L'évaluation au service de l'échec scolaire ?

ANALYSE / Un sujet qui a fait couler beaucoup d'encre récemment : les évaluations et plus spécifiquement l'arrondissement de certaines notes aux examens du ministère de l'Éducation. On a effectivement pris connaissance, tous ensemble, d'une pratique qui se faisait vraisemblablement depuis quelques années, à savoir que dans certaines situations, si un élève obtenait 58 % ou 59 % à un test du Ministère, ce résultat était ramené à 60 %. Plusieurs se sont questionnés, voire insurgés, d'une telle pratique, jugeant qu'elle faussait les statistiques, ou envoyait un mauvais message aux élèves.

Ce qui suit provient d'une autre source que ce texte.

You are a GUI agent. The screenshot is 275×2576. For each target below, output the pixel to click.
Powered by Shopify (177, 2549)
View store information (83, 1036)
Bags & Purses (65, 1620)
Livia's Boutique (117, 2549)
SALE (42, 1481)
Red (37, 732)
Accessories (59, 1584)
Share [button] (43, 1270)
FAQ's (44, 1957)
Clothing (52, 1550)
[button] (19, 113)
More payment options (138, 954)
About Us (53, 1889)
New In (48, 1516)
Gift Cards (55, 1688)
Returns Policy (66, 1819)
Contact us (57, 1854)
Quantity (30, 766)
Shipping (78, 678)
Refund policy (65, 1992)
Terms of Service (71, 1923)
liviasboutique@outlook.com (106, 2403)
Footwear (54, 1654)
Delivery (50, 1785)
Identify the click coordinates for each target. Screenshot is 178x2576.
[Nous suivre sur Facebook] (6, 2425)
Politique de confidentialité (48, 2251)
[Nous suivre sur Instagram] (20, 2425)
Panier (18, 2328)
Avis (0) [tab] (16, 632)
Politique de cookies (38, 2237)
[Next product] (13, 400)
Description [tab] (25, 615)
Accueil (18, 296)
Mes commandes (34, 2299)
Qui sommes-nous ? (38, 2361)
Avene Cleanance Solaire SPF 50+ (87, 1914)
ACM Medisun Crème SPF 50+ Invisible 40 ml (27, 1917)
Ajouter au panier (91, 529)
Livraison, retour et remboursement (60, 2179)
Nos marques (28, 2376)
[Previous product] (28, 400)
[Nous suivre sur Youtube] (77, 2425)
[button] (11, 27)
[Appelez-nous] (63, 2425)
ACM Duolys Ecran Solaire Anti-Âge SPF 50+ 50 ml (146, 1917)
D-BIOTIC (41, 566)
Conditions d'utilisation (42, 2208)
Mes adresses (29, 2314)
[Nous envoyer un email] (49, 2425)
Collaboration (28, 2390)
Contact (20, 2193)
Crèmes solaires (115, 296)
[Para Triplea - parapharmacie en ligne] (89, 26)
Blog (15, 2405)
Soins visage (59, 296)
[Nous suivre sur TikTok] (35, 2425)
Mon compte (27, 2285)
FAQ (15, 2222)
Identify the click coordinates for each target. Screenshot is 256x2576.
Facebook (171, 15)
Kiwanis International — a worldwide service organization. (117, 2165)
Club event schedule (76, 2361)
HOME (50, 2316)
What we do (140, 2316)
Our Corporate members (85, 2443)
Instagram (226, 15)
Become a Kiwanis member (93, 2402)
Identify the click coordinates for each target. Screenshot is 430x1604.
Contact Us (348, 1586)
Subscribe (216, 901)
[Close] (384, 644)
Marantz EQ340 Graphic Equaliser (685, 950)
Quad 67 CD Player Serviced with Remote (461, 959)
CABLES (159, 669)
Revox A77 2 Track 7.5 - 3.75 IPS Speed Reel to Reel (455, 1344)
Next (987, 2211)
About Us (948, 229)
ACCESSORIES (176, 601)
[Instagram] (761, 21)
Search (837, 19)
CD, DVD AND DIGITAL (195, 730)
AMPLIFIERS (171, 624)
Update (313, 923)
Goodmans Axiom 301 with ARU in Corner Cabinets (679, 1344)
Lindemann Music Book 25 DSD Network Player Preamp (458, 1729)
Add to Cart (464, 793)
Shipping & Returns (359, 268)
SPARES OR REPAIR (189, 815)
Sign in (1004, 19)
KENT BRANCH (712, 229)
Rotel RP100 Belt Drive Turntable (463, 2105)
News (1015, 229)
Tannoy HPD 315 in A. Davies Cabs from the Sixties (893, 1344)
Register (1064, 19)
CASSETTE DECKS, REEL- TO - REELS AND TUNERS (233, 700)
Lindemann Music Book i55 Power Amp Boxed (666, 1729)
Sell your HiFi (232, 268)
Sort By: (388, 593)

Si ces points se défendent (dans une certaine mesure), la logique pour justifier une telle approche l'est tout autant. Ainsi, sauf s'il s'agit de questions à choix multiples, la correction est un processus qui peut difficilement être objectif, stable et identique d'un correcteur à l'autre. Encore plus, il a été démontré scientifiquement qu'en fonction de divers facteurs, la qualité de correction variera même entre le début et la fin de cette tâche, par la même personne. C'est donc à cause de cette réalité qu'une directive fut émise d'arrondir les résultats proches de 60 %. En ce sens que si la correction de cette copie avait été faite par quelqu'un d'autre, il existe une réelle possibilité pour que l'élève se soit finalement vu octroyer une réussite plutôt qu'un échec.
Cela étant dit, pourquoi le sujet des élèves « échoueurs-qu'on-fait-passer » a fait autant jaser? Dans les propos qui ont fusé quand cette nouvelle a pris d'assaut l'actualité, il y avait ceux selon lesquels les jeunes devaient apprendre « à la dure » et comme quoi ce 58 % devait servir de message, de tremplin vers un engagement plus ferme dans les études, voire la réussite. Il conviendrait de reconnaître qu'une telle idée appartient et doit assurément appartenir au folklore. Un jeune qui a 58 % est rarement en situation d'échec, ou à la limite de l'être, que pour cette fois-là. Il s'agit très probablement d'un jeune qui vit sa part d'échecs à travers les évaluations qui se succèdent et qui n'aspire sûrement pas à aller à l'université, mais plutôt simplement de commencer par finir sa formation générale. Un échec supplémentaire, qui plus est d'envergure dans le cadre d'un examen ministériel, n'est certainement pas pour lui donner la petite tape dans le dos que ça lui prend pour persévérer...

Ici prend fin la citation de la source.